**TESTO ESTRATTO:**
-------

Sei in: Mondi medievali ® Medioevo e Medicina ® Per una storia della medicina antica e medievale ® La medicina nell'alto Medioevo ® 1. Alcuni cenni storici


     MEDIOEVO E MEDICINA    

a cura di Raimondo G. Russo


  


Premessa  -  1. Alcuni cenni storici  -  2. La medicina barbarica  -  3. La CHIESA E LA MAgia  -  4. La medicina e la chirurgia  -  5. LE EPIDEMIE  -  6. APPROFONDIMENTI E CURIOSITà




1. ALCUNI CENNI STORICI

Le invasioni barbariche interruppero nell'Europa centrale il lento processo di "romanizzazione" per oltre duecento anni. Negli anni 166 e 167 d.C. sui romani piombarono inquietanti notizie che arrivavano da Oltralpe, ed erano altrettanto drammatiche e piene d'incognite. Un popolo germanico, i Marcomanni, di origine sveva, residente intorno al lago di Costanza, attraverso la Resia, il Norico (Danubio) e la Pannonia, a primavera scese in Italia attraverso i Passi alpini, invase il territorio, assediò Aquileia.

-------

**VOCI FORNITE:**

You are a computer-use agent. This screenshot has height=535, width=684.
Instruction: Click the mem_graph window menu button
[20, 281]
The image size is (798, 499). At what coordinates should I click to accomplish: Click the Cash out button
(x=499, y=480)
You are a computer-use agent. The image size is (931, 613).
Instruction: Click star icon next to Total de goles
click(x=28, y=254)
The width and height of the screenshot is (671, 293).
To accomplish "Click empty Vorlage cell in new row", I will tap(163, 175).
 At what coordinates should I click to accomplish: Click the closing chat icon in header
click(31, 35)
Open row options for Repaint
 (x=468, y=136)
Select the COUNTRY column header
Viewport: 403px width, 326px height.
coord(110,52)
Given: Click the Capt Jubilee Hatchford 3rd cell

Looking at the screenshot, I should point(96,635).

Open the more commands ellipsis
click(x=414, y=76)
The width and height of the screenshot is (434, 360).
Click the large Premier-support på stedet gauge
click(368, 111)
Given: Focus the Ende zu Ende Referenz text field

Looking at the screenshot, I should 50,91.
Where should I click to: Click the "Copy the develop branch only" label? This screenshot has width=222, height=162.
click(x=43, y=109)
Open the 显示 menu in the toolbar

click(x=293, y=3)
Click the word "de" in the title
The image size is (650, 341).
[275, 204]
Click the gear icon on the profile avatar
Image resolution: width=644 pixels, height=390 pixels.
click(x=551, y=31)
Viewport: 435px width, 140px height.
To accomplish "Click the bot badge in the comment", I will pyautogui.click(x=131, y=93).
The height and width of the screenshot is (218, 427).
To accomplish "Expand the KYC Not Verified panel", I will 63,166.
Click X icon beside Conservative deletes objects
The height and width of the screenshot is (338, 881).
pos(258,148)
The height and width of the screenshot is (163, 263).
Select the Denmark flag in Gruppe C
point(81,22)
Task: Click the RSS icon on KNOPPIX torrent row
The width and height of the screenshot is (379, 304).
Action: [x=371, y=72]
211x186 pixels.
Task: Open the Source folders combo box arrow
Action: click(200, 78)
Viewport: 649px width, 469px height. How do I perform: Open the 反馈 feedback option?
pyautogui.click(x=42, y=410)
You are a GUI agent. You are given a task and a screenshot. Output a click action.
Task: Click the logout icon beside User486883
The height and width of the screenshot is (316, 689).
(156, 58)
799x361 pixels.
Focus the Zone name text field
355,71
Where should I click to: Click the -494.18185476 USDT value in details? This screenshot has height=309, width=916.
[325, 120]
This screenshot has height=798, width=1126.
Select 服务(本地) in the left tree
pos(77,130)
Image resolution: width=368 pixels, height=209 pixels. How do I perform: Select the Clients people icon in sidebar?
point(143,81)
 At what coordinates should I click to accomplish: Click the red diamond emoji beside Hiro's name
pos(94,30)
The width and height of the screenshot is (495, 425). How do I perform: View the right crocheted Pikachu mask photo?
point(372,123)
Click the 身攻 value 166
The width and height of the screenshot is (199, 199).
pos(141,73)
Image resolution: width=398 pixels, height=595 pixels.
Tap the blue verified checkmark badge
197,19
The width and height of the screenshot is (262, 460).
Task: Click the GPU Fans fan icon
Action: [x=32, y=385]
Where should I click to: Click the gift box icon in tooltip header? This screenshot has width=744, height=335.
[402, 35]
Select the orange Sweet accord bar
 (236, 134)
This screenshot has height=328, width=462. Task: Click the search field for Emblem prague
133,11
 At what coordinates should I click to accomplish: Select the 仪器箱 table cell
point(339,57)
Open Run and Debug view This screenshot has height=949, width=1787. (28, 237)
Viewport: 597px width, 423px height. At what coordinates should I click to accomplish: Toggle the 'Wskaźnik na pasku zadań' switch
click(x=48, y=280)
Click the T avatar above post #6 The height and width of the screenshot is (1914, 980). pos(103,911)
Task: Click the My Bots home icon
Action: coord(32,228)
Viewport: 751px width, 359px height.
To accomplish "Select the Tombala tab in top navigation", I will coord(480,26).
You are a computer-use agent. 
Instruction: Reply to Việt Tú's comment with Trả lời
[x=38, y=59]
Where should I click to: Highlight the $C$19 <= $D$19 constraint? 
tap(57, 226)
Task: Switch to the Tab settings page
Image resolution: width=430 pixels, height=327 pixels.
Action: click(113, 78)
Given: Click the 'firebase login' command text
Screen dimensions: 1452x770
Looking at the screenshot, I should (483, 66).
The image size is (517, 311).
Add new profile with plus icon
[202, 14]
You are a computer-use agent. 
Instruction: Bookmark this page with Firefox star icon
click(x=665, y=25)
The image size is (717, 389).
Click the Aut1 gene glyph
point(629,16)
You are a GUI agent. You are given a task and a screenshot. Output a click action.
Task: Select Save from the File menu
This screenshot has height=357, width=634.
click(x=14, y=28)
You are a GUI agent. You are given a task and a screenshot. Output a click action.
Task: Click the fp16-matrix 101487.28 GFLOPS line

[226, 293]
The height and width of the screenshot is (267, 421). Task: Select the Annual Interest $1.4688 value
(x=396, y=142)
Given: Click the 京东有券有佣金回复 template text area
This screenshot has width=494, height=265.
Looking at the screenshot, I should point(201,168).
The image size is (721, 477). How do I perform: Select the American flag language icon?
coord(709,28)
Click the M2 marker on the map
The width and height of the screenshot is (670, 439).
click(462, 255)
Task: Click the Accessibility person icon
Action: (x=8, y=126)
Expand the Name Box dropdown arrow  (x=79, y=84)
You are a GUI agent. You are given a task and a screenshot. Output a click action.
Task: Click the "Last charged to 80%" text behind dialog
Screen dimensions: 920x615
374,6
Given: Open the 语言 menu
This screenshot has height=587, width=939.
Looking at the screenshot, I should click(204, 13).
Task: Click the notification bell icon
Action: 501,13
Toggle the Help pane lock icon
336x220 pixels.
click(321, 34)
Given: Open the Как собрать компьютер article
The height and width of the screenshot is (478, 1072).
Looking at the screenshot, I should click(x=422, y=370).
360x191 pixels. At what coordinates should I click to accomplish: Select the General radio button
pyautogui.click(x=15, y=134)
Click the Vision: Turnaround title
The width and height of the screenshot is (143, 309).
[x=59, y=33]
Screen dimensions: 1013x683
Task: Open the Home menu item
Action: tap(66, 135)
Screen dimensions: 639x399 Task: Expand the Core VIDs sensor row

-------

**CONSEGNE:**
[1] Rispondi alle domande sul testo estratto:
(a) Chi ha curato "Medioevo e Medicina"?
(b) Per quanto tempo le invasioni barbariche interruppero la "romanizzazione" nell'Europa centrale?
(c) Quale città assediarono i Marcomanni?
[2] Ricopia dal testo estratto il passo che comincia con "Le invasioni barbariche" e continua fino a "territorio, assediò Aquileia.".

**SOLUZIONI:**
[1]
(a) Raimondo G. Russo.
(b) Per oltre duecento anni.
(c) Aquileia.

[2]
Le invasioni barbariche interruppero nell'Europa centrale il lento processo di "romanizzazione" per oltre duecento anni. Negli anni 166 e 167 d.C. sui romani piombarono inquietanti notizie che arrivavano da Oltralpe, ed erano altrettanto drammatiche e piene d'incognite. Un popolo germanico, i Marcomanni, di origine sveva, residente intorno al lago di Costanza, attraverso la Resia, il Norico (Danubio) e la Pannonia, a primavera scese in Italia attraverso i Passi alpini, invase il territorio, assediò Aquileia.